--- Action item ---
From the line that includes "The height and width of the screenshot is (721, 721)." to the last line of the records, inclusive, repeat each line exactly.

--- Collected data entries ---
★ ★ ★ ★
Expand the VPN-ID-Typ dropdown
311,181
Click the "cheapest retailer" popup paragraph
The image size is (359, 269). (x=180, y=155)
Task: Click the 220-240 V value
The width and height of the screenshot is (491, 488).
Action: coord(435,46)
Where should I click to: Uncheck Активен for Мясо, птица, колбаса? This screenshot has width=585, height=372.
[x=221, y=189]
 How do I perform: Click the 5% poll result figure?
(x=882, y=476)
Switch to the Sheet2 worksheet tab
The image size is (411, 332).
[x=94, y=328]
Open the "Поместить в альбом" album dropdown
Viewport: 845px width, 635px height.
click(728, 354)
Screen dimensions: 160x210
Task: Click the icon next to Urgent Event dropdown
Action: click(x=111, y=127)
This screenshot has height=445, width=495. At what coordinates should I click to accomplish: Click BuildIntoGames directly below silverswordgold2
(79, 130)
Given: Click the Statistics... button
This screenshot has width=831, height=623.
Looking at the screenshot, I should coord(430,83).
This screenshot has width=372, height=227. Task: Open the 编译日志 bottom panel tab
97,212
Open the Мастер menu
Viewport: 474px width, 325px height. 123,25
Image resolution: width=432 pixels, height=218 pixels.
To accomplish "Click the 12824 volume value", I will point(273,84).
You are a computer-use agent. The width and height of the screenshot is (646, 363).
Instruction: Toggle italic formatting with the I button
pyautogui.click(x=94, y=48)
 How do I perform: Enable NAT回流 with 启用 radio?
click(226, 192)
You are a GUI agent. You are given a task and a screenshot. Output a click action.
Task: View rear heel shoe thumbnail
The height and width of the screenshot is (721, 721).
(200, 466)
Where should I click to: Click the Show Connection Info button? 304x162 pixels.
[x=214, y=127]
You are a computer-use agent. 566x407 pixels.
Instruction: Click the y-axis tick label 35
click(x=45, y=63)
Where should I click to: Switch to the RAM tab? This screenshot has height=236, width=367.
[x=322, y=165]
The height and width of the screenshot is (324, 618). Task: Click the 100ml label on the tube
★ ★ ★ ★
--- Result for this task ---
The height and width of the screenshot is (721, 721).
(200, 466)
Where should I click to: Click the Show Connection Info button? 304x162 pixels.
[x=214, y=127]
You are a computer-use agent. 566x407 pixels.
Instruction: Click the y-axis tick label 35
click(x=45, y=63)
Where should I click to: Switch to the RAM tab? This screenshot has height=236, width=367.
[x=322, y=165]
The height and width of the screenshot is (324, 618). Task: Click the 100ml label on the tube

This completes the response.